Mehrere der Kriegführenden des letzten Krieges waren dieser Konvention nicht beigetreten.

Nach Ansicht des Gerichtshofes ist es nicht notwendig, diese Frage zu entscheiden. Die in der Konvention niedergelegten Landkriegsregeln stellten zweifellos einen Fortschritt gegenüber dem zur Zeit ihrer Annahme bestehenden Völkerrecht dar. Doch enthielt die Konvention den ausdrücklichen Vermerk, daß es sich um einen Versuch handle, »die allgemeinen Gesetze und Bräuche des Krieges einer Neuordnung zu unterziehen«, die die Konvention auf diese Weise als damals bestehend anerkannte. Im Jahre 1939 waren jedoch die in der Konvention niedergelegten Regeln von allen zivilisierten Nationen anerkannt und als Zusammenstellung der Kriegsgesetze und -bräuche betrachtet, auf die Artikel 6 (b) des Statuts Bezug nimmt. Ein weiterer Einwand bestand darin, daß Deutschland in vielen der während des Krieges besetzten Gebiete nicht länger an die Landkriegsregeln gebunden war, da Deutschland diese Länder vollständig unterworfen und dem Deutschen Reiche eingegliedert habe, durch welche Tatsache Deutschland die Befugnis erhalten habe, die besetzten Länder so zu behandeln, als wären sie Teile Deutschlands. Nach Ansicht des Gerichtshofes ist es in diesem Falle nicht notwendig, zu entscheiden, ob diese Lehre von der Unterwerfung, die bei militärischer Eroberung Platz greift, dort Anwendung findet, wo die Unterwerfung das Ergebnis des Verbrechens eines Angriffskrieges ist. Niemals ist diese Lehre für anwendbar gehalten worden, solange noch eine Armee im Felde stand und versuchte, die besetzten Gebiete ihren wahren Herren zurückzugewinnen, und daher kann im vorliegenden Falle dieser Lehrsatz auf keines der nach dem 1. September 1939 besetzten Gebiete Anwendung finden. Was die in Böhmen und Mähren begangenen Kriegsverbrechen betrifft, so genügt die Antwort, daß diese Gebiete niemals dem Reich angegliedert wurden; vielmehr wurde lediglich ein Protektorat über sie errichtet.

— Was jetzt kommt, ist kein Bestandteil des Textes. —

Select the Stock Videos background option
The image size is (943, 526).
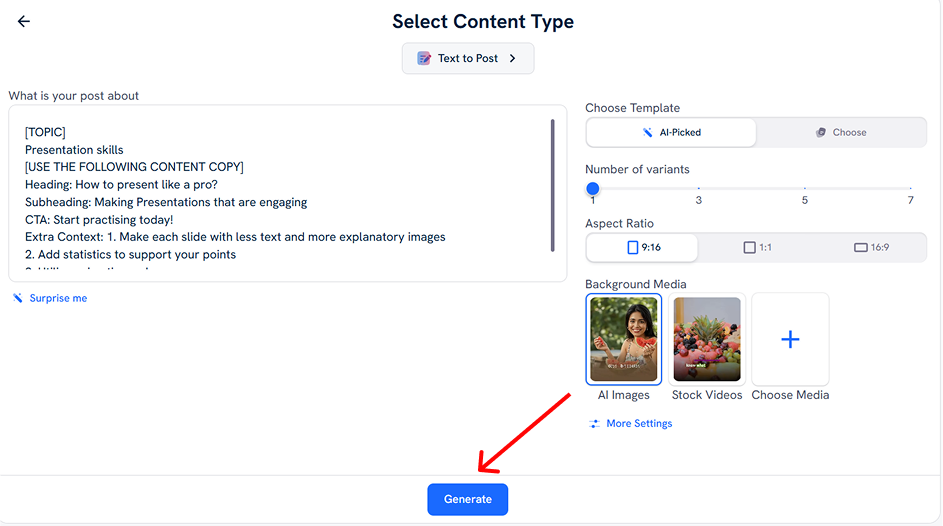[707, 347]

Was die Verbrechen gegen die Menschlichkeit betrifft, so besteht keinerlei Zweifel, daß politische Gegner in Deutschland vor dem Kriege ermordet wurden und daß ihrer viele in Konzentrationslagern unter den schrecklichsten und grausamsten Umständen gefangen gehalten wurden. Diese Politik des Schreckens ist sicherlich in großem Maßstabe durchgeführt worden und war in vielen Fällen organisiert und durchdacht. Die vor dem Krieg von 1939 in Deutschland durchgeführte Politik der Verfolgung, der Unterdrückung und der Ermordung von Zivilpersonen, von denen eine gegen die Regierung gerichtete Einstellung zu vermuten war, wurde auf das erbarmungsloseste durchgeführt. Die in der gleichen Zeit vor sich gehende Verfolgung der Juden ist über allen Zweifel festgestellt. Um Verbrechen gegen die Menschlichkeit zu begründen, müssen die vor Ausbruch des Krieges begangenen und hier herangezogenen Handlungen in Ausführung eines Angriffskrieges oder in Verbindung mit einem der Zuständigkeit dieses Gerichtshofes unterstellten Verbrechen verübt worden sein. Der Gerichtshof ist der Meinung, daß, so empörend und entsetzlich viele dieser Verbrechen waren, doch nicht hinreichend nachgewiesen wurde, daß sie in Ausführung eines Angriffskrieges oder in Verbindung mit einem derartigen Verbrechen verübt worden sind. Der Gerichtshof kann deshalb keine allgemeine Erklärung dahingehend abgeben, daß die vor 1939 ausgeführten Handlungen Verbrechen gegen die Menschlichkeit im Sinne des Statuts waren. Aber seit Beginn des Krieges im Jahr 1939 sind Kriegsverbrechen in großem Umfang begangen worden, die auch Verbrechen gegen die Menschlichkeit waren; und soweit die in der Anklage zur Last gelegten unmenschlichen Handlungen, die nach Kriegsbeginn begangen wurden, keine Kriegsverbrechen darstellen, wurden sie doch alle in Ausführung eines Angriffskrieges oder im Zusammenhang mit einem Angriffskrieg begangen und stellen deshalb Verbrechen gegen die Menschlichkeit dar.